→ **PROBLEM**
Copy every line of the entries that includes the word "account".

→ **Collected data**
::::

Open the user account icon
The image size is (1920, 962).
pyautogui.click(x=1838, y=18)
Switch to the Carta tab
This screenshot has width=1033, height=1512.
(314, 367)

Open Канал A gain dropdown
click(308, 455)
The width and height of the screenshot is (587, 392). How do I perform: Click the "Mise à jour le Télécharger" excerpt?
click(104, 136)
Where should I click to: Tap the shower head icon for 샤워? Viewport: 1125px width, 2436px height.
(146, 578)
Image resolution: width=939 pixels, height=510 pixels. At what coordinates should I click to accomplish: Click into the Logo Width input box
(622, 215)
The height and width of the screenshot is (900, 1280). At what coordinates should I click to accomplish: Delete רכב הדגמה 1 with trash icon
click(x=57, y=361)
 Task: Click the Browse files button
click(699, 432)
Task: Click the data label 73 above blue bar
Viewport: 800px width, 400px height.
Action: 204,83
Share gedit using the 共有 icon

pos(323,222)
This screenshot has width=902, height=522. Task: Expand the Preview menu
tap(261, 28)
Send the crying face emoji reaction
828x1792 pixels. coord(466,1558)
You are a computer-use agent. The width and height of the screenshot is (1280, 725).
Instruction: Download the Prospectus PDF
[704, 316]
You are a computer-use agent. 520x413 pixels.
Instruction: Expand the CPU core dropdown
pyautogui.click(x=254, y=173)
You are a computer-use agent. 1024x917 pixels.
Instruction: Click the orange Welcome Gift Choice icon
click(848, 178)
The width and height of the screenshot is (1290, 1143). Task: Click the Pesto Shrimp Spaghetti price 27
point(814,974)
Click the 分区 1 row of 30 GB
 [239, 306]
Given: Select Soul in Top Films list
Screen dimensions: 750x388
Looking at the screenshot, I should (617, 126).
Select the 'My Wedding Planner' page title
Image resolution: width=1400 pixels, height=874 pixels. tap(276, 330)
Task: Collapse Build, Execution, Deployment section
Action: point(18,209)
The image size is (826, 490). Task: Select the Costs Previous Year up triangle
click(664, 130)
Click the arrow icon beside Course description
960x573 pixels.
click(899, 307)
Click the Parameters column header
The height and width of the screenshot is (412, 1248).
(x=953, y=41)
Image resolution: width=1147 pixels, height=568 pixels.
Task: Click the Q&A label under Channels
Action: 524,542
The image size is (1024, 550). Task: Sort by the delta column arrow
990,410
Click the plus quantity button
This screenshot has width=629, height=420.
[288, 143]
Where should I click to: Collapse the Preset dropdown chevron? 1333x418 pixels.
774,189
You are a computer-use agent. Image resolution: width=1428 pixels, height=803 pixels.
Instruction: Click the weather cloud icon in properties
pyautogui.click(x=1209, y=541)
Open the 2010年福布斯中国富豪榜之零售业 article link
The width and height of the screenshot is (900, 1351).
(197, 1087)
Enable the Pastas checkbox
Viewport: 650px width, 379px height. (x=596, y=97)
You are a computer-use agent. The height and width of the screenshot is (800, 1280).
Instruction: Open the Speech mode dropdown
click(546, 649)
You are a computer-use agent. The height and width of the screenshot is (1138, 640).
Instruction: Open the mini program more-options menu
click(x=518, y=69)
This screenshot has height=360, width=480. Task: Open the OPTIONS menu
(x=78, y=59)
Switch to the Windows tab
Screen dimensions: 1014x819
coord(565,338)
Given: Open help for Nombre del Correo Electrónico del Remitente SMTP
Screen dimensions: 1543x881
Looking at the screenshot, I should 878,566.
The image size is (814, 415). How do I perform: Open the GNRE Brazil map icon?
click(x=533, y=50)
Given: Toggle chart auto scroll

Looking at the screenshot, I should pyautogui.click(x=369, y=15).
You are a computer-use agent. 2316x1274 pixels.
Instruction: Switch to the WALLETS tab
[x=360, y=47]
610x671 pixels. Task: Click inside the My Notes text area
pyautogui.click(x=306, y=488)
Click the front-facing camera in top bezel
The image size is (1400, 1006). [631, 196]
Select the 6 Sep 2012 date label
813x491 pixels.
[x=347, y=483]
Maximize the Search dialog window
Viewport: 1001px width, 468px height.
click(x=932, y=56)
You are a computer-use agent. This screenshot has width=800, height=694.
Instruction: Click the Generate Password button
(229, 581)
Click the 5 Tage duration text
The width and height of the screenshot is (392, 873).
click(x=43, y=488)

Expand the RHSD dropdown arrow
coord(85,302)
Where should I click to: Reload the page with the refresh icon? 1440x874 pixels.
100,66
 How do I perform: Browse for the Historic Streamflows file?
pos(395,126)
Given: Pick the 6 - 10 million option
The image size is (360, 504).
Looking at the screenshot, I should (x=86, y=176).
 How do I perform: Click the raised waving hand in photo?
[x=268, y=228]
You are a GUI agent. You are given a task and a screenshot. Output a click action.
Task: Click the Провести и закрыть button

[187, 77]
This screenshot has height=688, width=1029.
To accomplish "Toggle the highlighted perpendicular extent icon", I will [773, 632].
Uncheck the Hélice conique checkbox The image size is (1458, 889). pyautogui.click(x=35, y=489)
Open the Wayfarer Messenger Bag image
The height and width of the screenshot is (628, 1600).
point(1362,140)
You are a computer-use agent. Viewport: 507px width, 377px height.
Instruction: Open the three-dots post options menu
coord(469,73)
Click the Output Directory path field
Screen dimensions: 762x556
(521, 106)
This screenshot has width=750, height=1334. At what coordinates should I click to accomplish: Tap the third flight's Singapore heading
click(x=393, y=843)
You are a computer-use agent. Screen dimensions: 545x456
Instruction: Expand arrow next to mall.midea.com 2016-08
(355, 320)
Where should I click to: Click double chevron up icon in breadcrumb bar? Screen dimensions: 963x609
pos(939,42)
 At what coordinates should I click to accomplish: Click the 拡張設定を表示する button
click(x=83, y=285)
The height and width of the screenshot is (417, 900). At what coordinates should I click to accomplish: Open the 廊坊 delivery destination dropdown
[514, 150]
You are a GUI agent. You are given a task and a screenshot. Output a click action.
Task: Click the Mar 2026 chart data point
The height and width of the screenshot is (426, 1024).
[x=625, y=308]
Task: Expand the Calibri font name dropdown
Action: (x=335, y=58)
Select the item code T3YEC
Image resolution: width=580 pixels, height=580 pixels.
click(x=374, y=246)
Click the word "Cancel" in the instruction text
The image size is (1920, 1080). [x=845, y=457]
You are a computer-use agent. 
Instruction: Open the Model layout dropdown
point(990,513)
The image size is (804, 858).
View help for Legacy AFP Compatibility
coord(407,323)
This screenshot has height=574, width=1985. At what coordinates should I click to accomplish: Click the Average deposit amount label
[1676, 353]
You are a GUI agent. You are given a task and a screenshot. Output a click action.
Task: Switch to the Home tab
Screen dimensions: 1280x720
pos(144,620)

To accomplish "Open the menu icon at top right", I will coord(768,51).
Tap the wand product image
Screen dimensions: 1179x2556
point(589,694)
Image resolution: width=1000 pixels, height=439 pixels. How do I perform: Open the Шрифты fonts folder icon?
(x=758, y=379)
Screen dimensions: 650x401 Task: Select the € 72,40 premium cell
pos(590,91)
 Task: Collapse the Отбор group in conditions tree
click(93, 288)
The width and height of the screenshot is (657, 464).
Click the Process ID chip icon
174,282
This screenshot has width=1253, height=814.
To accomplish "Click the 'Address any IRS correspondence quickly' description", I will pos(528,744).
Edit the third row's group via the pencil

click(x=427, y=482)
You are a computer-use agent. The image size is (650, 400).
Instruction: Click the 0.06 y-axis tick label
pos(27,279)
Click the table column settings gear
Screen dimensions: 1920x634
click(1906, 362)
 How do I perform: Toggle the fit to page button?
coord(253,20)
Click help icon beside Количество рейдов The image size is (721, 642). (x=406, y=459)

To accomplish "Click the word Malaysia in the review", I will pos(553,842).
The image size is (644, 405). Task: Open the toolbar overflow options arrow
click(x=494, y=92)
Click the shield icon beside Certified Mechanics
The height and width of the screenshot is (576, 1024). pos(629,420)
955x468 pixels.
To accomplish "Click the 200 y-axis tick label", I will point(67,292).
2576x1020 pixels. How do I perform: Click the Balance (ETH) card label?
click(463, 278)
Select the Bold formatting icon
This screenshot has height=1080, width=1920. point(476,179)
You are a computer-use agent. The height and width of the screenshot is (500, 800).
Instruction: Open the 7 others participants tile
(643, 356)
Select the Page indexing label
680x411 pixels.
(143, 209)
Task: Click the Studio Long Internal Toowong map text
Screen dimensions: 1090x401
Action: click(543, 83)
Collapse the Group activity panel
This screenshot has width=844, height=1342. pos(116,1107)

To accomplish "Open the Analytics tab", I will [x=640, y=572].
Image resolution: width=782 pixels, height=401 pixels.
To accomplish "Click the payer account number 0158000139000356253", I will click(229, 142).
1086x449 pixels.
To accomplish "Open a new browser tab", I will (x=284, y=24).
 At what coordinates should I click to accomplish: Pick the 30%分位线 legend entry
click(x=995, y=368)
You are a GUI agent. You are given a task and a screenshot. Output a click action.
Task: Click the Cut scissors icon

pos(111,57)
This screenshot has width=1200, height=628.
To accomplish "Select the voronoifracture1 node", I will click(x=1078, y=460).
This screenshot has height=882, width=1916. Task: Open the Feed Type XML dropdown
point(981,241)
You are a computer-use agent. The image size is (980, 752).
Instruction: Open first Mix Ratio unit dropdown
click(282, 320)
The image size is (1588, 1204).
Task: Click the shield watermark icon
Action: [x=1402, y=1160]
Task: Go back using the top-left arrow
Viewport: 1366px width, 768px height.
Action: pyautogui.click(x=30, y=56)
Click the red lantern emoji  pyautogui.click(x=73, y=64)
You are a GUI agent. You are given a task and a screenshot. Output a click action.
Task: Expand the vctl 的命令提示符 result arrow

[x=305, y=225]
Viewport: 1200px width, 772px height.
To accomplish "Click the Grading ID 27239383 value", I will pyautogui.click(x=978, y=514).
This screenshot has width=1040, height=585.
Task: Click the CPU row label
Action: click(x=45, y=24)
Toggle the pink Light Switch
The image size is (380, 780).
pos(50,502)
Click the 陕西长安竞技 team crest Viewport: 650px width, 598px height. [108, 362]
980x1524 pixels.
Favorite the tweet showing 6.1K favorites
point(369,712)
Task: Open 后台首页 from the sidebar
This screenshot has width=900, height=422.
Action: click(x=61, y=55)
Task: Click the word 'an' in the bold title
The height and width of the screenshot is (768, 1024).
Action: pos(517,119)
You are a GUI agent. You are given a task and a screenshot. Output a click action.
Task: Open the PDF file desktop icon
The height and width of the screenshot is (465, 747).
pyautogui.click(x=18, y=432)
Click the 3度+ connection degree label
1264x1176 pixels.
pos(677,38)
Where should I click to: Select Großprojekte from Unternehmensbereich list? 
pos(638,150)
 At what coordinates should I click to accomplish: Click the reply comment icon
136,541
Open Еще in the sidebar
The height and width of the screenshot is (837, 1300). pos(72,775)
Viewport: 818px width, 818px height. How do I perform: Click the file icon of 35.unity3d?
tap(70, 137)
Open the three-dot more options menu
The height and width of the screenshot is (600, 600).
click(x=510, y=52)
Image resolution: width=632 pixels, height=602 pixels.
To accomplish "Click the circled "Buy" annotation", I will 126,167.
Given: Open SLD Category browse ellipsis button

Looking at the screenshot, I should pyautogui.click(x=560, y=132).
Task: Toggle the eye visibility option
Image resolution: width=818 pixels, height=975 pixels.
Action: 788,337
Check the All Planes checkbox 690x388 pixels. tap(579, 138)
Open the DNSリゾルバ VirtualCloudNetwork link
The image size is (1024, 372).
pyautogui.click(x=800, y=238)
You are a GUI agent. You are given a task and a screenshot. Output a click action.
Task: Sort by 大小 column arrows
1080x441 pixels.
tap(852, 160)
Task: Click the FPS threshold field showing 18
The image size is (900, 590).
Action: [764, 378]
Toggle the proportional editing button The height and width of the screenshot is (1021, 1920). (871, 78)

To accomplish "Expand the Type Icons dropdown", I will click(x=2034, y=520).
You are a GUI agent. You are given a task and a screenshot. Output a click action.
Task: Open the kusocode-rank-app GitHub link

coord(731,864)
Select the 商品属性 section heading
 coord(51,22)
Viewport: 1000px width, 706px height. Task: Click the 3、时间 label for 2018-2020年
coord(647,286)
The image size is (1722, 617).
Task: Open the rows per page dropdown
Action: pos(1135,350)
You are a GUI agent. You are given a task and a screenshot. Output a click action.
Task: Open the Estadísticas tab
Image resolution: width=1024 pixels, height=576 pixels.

::::

→ **WRITTEN SOLUTION**
Open the user account icon
To accomplish "Click the payer account number 0158000139000356253", I will click(229, 142).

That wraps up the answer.